◆ INSTRUCTIONS FOR THE TASK: Arrange the records in the stretch from the line containing "This screenshot has width=505, height=285." through the line containing "Click the 바" as a two-column CSV headed input and output, with one row per record. Put each record's text and its answer in separate quoted fields, and replace any line breaks with spaces.

(Records for locating words and elements)

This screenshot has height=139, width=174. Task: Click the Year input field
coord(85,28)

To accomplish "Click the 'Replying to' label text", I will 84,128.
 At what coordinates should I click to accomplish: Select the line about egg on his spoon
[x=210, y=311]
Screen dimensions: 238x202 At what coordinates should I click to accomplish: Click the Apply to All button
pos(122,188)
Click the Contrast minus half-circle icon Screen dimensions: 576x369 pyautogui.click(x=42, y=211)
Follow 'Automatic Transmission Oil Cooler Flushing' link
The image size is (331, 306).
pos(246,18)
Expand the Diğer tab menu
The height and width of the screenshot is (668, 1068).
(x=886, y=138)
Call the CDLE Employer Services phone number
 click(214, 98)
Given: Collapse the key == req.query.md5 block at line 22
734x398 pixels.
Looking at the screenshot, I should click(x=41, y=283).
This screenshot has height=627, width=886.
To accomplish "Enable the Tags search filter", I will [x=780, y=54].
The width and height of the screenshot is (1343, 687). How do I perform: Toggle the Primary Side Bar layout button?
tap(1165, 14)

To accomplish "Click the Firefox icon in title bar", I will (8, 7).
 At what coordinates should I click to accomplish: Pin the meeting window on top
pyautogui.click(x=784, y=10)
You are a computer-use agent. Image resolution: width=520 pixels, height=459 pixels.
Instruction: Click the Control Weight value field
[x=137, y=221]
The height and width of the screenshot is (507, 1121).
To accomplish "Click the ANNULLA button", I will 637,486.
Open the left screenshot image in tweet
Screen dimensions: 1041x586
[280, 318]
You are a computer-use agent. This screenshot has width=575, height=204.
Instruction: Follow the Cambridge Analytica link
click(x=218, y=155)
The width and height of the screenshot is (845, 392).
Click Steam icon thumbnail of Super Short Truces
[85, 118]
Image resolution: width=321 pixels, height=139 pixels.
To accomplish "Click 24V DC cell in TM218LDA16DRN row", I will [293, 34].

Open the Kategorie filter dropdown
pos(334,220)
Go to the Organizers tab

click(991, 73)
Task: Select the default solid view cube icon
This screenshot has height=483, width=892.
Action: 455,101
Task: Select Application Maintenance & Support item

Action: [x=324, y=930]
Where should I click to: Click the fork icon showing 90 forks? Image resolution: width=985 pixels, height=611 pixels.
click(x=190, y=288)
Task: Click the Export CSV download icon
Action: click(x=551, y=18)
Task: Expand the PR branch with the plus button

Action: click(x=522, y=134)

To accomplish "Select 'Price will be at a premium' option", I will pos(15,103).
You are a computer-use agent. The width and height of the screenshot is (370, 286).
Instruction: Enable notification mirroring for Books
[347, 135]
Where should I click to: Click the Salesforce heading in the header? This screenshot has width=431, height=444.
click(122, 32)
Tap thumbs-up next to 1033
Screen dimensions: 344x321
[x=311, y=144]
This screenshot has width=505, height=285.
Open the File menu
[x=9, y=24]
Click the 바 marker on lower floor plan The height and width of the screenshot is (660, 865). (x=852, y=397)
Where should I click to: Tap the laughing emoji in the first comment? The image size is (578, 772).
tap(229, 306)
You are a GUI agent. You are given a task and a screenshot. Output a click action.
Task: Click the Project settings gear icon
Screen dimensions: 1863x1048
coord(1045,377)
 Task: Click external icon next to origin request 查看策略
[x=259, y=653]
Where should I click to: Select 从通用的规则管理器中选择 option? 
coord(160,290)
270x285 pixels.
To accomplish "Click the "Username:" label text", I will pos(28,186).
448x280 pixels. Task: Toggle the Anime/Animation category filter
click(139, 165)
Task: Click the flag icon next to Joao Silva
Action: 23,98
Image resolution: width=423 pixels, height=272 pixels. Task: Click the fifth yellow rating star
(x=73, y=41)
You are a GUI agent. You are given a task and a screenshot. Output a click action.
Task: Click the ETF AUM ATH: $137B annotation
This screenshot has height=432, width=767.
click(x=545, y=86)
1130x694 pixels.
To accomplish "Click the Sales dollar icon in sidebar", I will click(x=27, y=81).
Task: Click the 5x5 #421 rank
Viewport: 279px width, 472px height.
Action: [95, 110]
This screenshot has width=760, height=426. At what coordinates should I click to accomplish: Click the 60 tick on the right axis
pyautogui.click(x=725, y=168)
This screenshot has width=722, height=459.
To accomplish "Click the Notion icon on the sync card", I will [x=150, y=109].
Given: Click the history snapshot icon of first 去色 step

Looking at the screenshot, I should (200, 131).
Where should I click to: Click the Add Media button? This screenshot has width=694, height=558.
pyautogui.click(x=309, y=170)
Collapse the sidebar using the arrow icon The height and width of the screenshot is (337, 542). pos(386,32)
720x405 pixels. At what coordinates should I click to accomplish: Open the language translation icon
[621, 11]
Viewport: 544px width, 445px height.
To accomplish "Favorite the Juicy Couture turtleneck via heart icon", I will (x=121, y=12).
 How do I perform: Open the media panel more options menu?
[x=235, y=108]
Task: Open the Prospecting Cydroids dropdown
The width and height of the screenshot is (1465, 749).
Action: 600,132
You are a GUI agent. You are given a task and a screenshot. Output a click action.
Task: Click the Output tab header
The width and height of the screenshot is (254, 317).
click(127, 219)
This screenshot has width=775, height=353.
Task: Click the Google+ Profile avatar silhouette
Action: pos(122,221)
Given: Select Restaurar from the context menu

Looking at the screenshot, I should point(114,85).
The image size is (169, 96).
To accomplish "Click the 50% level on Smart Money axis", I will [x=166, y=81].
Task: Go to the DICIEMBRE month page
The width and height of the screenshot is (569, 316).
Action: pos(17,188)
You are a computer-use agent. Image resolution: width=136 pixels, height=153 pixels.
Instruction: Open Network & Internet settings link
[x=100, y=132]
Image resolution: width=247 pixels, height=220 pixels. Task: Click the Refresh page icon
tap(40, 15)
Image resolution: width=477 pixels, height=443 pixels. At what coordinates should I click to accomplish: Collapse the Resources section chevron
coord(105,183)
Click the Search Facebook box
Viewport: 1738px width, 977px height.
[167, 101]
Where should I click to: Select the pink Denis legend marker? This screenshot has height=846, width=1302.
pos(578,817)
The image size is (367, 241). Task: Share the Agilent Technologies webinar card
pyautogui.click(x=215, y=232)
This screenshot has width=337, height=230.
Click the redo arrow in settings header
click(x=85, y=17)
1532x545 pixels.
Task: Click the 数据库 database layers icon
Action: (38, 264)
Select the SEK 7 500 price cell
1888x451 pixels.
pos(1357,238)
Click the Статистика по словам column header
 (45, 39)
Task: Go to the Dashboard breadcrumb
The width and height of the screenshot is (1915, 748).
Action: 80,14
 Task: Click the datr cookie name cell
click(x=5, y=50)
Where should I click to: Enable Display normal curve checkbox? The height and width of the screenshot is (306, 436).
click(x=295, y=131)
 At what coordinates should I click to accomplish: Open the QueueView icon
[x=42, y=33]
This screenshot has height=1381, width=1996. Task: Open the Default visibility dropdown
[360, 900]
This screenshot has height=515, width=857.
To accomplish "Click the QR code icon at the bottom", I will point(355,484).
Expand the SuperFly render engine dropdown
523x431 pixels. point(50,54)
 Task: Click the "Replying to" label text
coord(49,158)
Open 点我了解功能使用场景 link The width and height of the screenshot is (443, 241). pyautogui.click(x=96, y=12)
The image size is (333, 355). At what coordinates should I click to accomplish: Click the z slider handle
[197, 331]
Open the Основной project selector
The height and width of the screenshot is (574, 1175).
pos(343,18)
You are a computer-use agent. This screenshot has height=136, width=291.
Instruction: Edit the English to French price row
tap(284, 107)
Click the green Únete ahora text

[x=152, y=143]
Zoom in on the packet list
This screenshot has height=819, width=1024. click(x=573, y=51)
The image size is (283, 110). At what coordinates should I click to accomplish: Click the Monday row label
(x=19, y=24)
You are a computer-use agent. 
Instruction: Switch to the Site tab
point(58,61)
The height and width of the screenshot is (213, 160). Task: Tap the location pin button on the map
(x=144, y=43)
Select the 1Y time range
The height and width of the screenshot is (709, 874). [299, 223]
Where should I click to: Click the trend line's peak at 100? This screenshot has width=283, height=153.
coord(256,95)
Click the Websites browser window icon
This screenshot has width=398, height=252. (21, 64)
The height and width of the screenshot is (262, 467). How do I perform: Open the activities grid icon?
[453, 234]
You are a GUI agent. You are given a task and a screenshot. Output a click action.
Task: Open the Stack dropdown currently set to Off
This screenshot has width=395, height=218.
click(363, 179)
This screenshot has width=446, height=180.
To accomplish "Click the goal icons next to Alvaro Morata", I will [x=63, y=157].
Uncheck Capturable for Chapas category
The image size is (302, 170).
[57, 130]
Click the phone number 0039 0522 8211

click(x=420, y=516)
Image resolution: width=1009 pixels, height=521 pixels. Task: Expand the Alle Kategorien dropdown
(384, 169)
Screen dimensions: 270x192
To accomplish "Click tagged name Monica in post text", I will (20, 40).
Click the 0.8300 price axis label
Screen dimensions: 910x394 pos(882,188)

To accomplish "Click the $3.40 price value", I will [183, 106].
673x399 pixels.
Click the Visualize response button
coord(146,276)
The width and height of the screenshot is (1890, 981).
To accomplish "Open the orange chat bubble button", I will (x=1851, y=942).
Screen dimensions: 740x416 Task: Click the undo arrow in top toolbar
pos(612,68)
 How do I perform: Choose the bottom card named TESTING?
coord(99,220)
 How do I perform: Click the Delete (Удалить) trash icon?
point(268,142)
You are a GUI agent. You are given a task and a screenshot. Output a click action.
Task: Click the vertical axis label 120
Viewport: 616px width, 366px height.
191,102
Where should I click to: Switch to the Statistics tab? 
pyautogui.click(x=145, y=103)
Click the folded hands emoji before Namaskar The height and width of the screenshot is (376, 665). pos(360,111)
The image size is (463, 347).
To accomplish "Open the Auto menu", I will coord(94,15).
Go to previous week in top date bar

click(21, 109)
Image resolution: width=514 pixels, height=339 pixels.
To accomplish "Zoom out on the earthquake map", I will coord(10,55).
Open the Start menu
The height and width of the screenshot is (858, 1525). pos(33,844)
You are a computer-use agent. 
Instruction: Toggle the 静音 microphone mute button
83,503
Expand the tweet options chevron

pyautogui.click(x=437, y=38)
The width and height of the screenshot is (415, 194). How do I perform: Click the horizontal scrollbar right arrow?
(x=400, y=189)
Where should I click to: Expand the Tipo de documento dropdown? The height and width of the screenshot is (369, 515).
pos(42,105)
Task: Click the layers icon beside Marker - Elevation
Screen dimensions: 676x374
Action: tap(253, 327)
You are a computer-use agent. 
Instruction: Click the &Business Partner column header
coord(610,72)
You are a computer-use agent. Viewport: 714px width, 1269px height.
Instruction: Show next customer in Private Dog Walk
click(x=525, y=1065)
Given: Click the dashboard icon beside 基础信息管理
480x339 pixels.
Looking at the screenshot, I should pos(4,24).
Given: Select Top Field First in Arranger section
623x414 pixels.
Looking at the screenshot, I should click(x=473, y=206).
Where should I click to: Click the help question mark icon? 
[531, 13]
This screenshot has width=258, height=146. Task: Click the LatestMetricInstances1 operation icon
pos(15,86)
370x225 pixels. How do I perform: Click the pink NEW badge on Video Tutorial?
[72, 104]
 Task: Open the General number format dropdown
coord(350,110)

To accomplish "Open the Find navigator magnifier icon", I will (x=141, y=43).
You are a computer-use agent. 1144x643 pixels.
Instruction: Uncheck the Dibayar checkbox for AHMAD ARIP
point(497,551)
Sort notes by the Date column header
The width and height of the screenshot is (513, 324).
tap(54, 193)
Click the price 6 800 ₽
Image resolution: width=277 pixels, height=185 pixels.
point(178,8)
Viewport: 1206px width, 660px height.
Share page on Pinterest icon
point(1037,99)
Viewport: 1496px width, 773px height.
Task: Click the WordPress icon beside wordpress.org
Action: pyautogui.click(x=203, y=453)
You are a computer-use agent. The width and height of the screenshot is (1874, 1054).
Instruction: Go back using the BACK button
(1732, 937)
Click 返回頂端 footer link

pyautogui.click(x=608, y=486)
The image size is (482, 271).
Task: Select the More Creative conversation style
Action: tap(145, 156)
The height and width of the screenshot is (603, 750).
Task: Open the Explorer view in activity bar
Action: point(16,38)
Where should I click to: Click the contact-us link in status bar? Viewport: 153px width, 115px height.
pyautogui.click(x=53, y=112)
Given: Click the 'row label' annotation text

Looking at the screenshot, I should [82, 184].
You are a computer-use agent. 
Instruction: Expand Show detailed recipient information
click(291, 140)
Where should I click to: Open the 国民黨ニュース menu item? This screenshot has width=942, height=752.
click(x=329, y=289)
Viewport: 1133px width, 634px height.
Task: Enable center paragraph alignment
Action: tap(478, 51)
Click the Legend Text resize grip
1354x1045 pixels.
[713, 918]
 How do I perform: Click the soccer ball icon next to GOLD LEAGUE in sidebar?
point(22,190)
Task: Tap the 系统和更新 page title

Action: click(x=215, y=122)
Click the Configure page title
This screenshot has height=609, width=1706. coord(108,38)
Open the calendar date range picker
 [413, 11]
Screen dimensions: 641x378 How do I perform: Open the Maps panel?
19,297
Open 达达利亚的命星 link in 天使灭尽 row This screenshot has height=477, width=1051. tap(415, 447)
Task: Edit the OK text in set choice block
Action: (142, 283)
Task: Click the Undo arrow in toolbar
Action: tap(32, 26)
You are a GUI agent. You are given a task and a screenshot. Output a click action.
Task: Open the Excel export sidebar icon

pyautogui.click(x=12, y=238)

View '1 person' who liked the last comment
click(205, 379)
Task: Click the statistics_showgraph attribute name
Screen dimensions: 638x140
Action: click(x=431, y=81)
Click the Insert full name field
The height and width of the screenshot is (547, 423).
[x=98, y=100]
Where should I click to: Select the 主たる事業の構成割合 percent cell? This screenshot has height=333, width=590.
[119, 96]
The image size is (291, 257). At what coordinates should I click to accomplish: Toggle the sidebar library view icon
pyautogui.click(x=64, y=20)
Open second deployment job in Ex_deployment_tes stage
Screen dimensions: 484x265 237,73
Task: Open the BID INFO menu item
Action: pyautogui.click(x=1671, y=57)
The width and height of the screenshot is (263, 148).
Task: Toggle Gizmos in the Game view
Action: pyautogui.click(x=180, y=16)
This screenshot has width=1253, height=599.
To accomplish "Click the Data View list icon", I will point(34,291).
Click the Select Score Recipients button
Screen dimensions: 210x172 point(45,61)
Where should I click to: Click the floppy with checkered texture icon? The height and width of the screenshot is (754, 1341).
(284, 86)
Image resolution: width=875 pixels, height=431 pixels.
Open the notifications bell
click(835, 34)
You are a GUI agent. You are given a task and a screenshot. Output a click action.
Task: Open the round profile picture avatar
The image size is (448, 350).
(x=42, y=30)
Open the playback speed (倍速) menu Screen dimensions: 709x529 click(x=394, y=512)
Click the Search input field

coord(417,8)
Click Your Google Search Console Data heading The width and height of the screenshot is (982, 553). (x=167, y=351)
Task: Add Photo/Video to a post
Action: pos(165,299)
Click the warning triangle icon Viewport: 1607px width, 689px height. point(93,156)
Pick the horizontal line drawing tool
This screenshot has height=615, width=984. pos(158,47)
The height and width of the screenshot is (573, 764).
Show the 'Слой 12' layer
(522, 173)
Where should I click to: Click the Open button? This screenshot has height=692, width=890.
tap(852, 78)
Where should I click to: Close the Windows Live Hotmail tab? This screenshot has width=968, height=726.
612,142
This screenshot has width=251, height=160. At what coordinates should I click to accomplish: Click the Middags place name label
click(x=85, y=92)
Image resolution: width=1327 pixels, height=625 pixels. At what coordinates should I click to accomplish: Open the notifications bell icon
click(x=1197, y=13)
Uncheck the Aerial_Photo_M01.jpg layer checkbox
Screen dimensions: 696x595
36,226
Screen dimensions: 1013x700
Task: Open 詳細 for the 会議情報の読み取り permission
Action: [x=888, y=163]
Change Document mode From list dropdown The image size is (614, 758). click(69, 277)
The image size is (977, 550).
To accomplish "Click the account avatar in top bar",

◆ ANSWER TO THIS TASK:
input,output
"This screenshot has width=505, height=285. Open the File menu","[x=9, y=24]"
"Click the 바 marker on lower floor plan The height and width of the screenshot is (660, 865).","(x=852, y=397)"